The Mason smiled with his gentle fatherly smile.
“The highest wisdom and truth are like the purest liquid we may wish to imbibe,” he said. “Can I receive that pure liquid into an impure vessel and judge of its purity? Only by the inner purification of myself can I retain in some degree of purity the liquid I receive.”
“Yes, yes, that is so,” said Pierre joyfully.
“The highest wisdom is not founded on reason alone, not on those worldly sciences of physics, history, chemistry, and the like, into which intellectual knowledge is divided. The highest wisdom is one. The highest wisdom has but one science—the science of the whole—the science explaining the whole creation and man’s place in it. To receive that science it is necessary to purify and renew one’s inner self, and so before one can know, it is necessary to believe and to perfect one’s self. And to attain this end, we have the light called conscience that God has implanted in our souls.”
“Yes, yes,” assented Pierre.
“Look then at thy inner self with the eyes of the spirit, and ask thyself whether thou art content with thyself. What hast thou attained relying on reason only? What art thou? You are young, you are rich, you are clever, you are well educated. And what have you done with all these good gifts? Are you content with yourself and with your life?”

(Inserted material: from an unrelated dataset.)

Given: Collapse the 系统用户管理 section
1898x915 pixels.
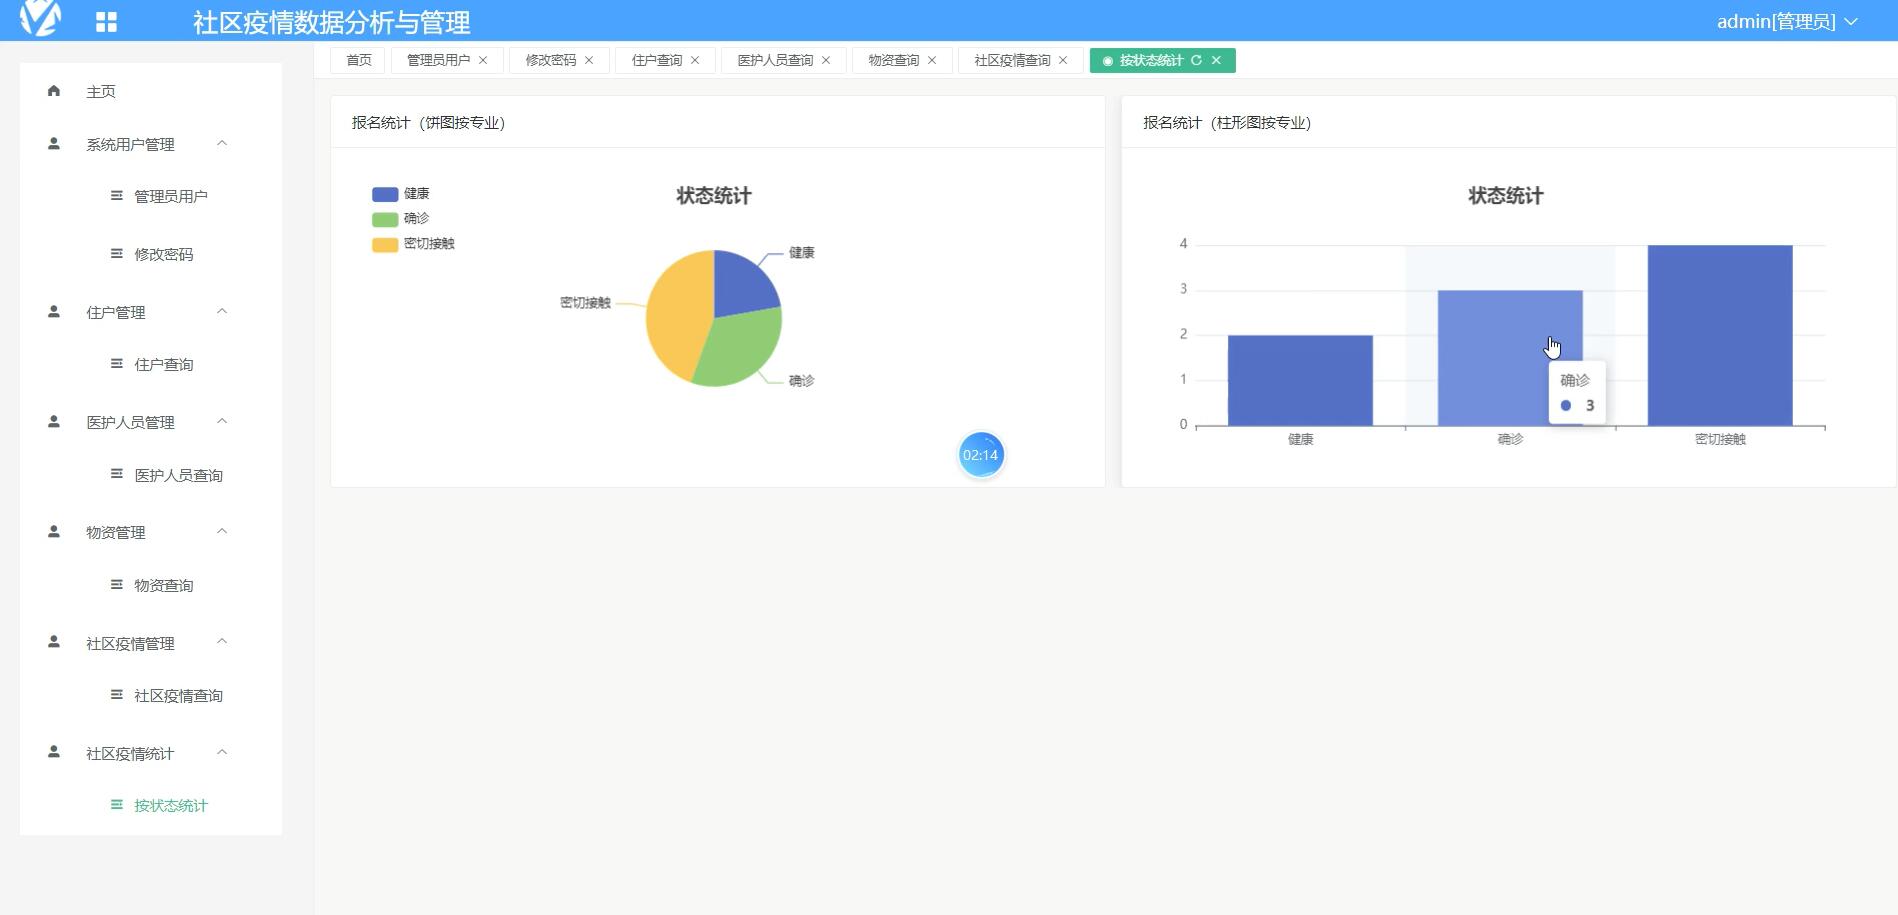Looking at the screenshot, I should 222,143.
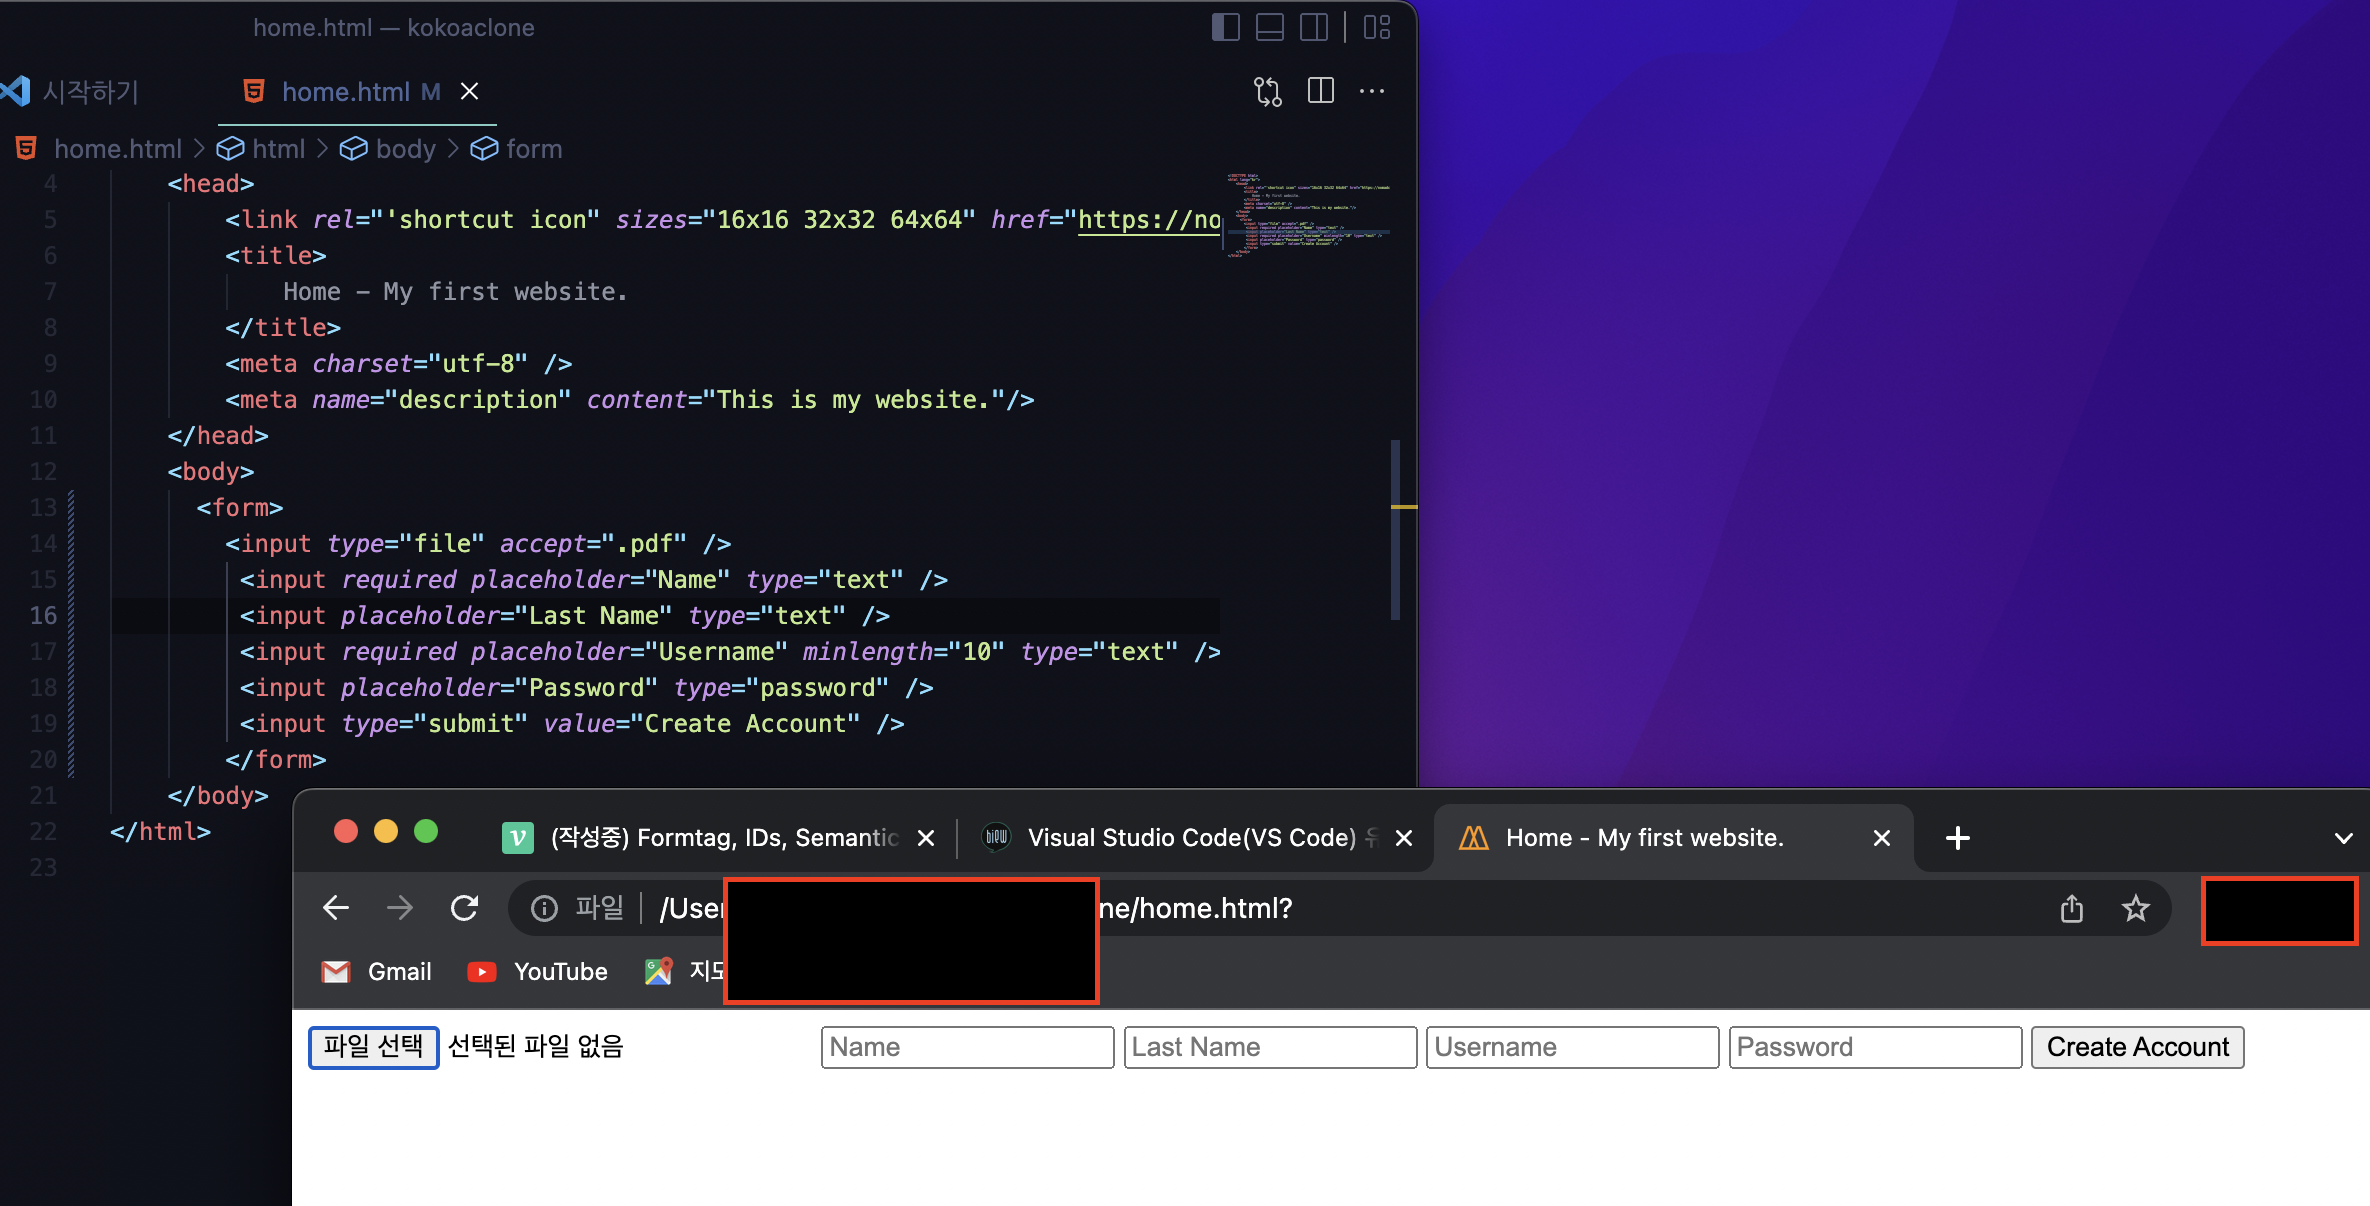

“No, I hate my life,” Pierre muttered, wincing.
“Thou hatest it. Then change it, purify thyself; and as thou art purified, thou wilt gain wisdom. Look at your life, my dear sir. How have you spent it? In riotous orgies and debauchery, receiving everything from society and giving nothing in return. You have become the possessor of wealth. How have you used it? What have you done for your neighbor? Have you ever thought of your tens of thousands of slaves? Have you helped them physically and morally? No! You have profited by their toil to lead a profligate life. That is what you have done. Have you chosen a post in which you might be of service to your neighbor? No! You have spent your life in idleness. Then you married, my dear sir—took on yourself responsibility for the guidance of a young woman; and what have you done? You have not helped her to find the way of truth, my dear sir, but have thrust her into an abyss of deceit and misery. A man offended you and you shot him, and you say you do not know God and hate your life. There is nothing strange in that, my dear sir!”